The board heard engineering and planning testimony from Anthony Gallerano and architectural testimony from Paolo Dantes. Gallerano said the combined parcel measures 19,954 square feet (about 0.458 acres), noted the site backs up to the Garden State Parkway, and described mitigation measures including an underground detention system for stormwater, a 20‑foot fire‑lane driveway, 19 total parking spaces (four per unit including garage and driveway plus three guest spaces), and new landscaping to screen parking areas. “We felt that splitting the mass into two buildings gives each unit more light and air,” Gallerano said, explaining why the design favors two smaller buildings rather than a single four‑unit block.

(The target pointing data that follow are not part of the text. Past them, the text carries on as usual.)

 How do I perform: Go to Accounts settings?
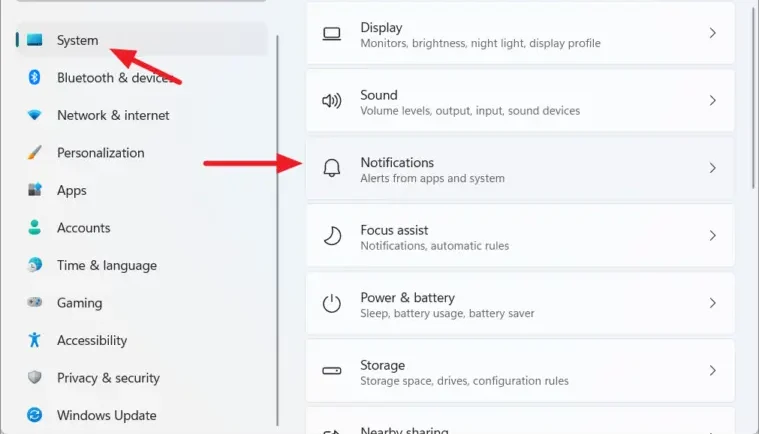click(x=83, y=228)
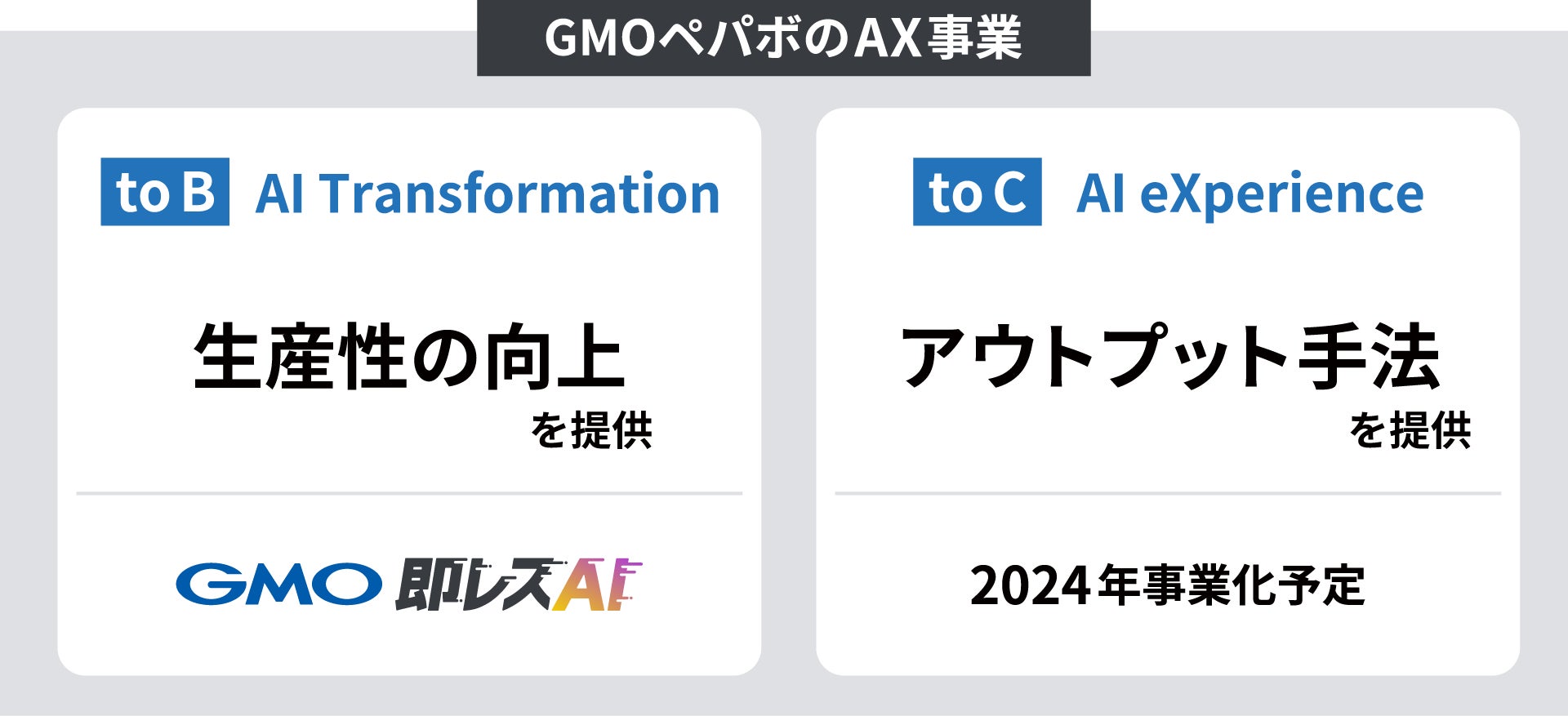Click the '向上' kanji in the left card

click(x=555, y=357)
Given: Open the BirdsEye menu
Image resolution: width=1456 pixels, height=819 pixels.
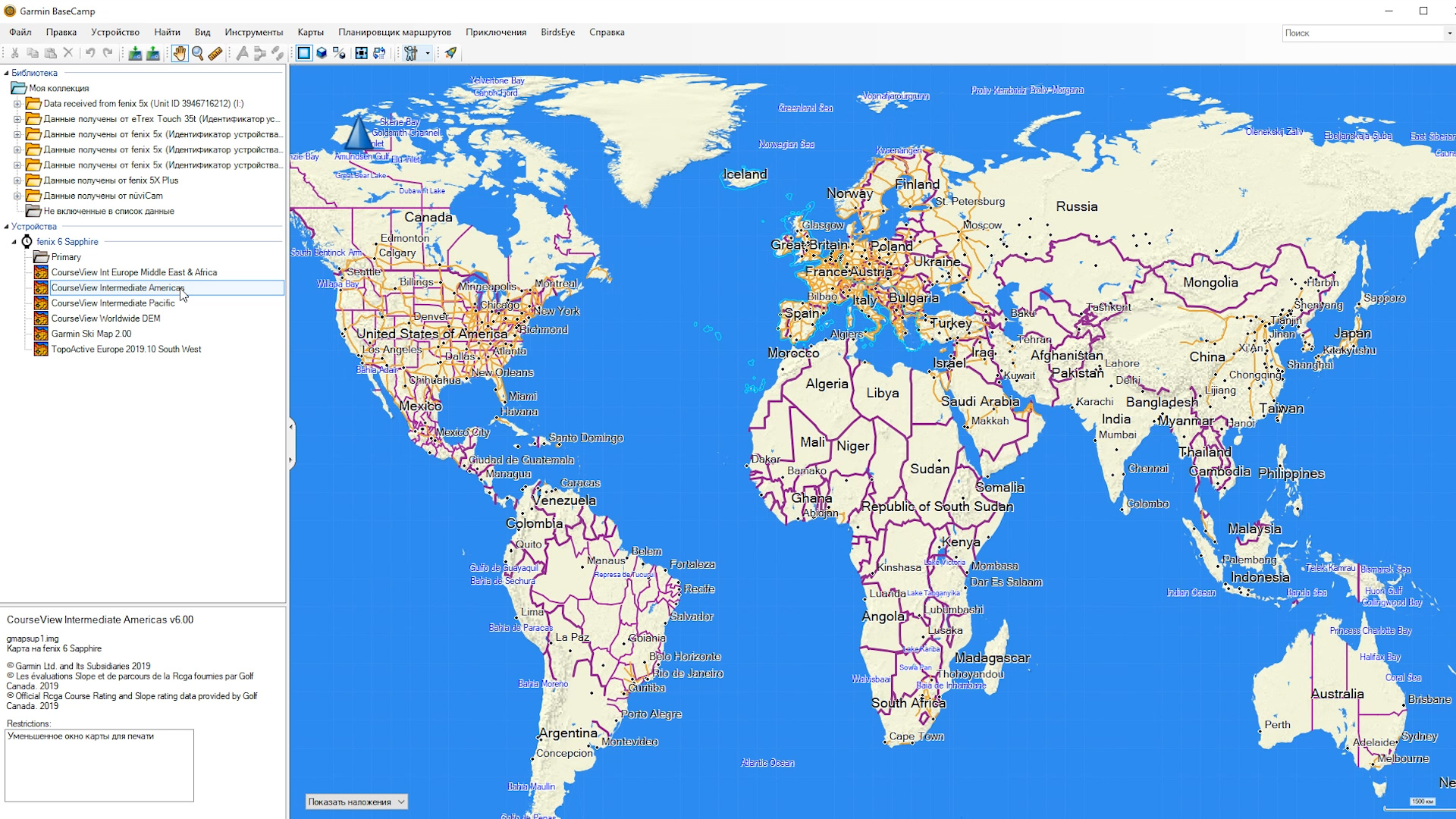Looking at the screenshot, I should click(x=557, y=32).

Dantes described the buildings’ massing and exterior materials, saying the proposed mean roof height is roughly 33.3 feet (under the 35‑foot ordinance maximum) and that front elevations use gables, dormers, and material changes to reduce perceived bulk. He said each dwelling would have roughly 2,600 square feet of living area distributed over three floors.

Neighbors raised concerns at public comment about noise from the nearby parkway, the visual impact of rear yards that face the highway, lighting color/intensity, sightlines for vehicles exiting the private drive near a curve, and whether a six‑foot fence would be adequate where topography slopes toward the parkway. Robert Cunningham, an adjacent owner, asked for clarity on the lighting scheme and the location of trees to remain; another resident suggested taller sound‑mitigation landscaping because the grade slopes toward the highway.

The applicant’s team agreed to several steps to address neighbor concerns: the landscape plan will favor evergreen screening (arborvitae) along the parkway, lighting will be downward‑directed and designed to zero out at the property line, and the applicant said the homeowners association would be responsible for maintenance (including snow removal) of the private driveway. Counsel for the applicant, Donald B. Frazier Jr., told the board the design ‘‘minimizes negative impact on the neighbors’’ and offered to include reasonable conditions requested by the board.

Board professionals explained the specific variance relief sought: a density variance because the site is slightly under the half‑acre threshold used to compute the by‑right number of units; a side‑yard/ setback variance along the parkway edge in small measure; and a stories variance (the ordinance defines number of stories differently than height). Gallerano argued the deviations were de minimis and that the special reasons and public‑good tests supported relief because the design improves light, air and buffering compared with alternative massings.

After discussion and a final presentation by the applicant’s counsel, a board member moved to approve the application subject to compliance with planning and engineering report conditions and any stipulations agreed on during the hearing. The roll call vote was unanimous; the board’s secretary will prepare a written resolution for memorialization.

The board noted several conditions that will be memorialized in the resolution, including final engineering compliance for grading and drainage, tree‑replacement in accordance with the township ordinance, lighting details that prevent spill onto adjacent properties, and the submission of condominium/master‑deed documentation describing limited common areas and HOA responsibilities. The applicant was instructed to address any outstanding technical comments in the professional memoranda before permits are issued.

The approval concludes the board’s review; next steps are memorialization of the resolution and then submission of final plans to the building department and any county approvals needed for off‑site signage or driveway approaches.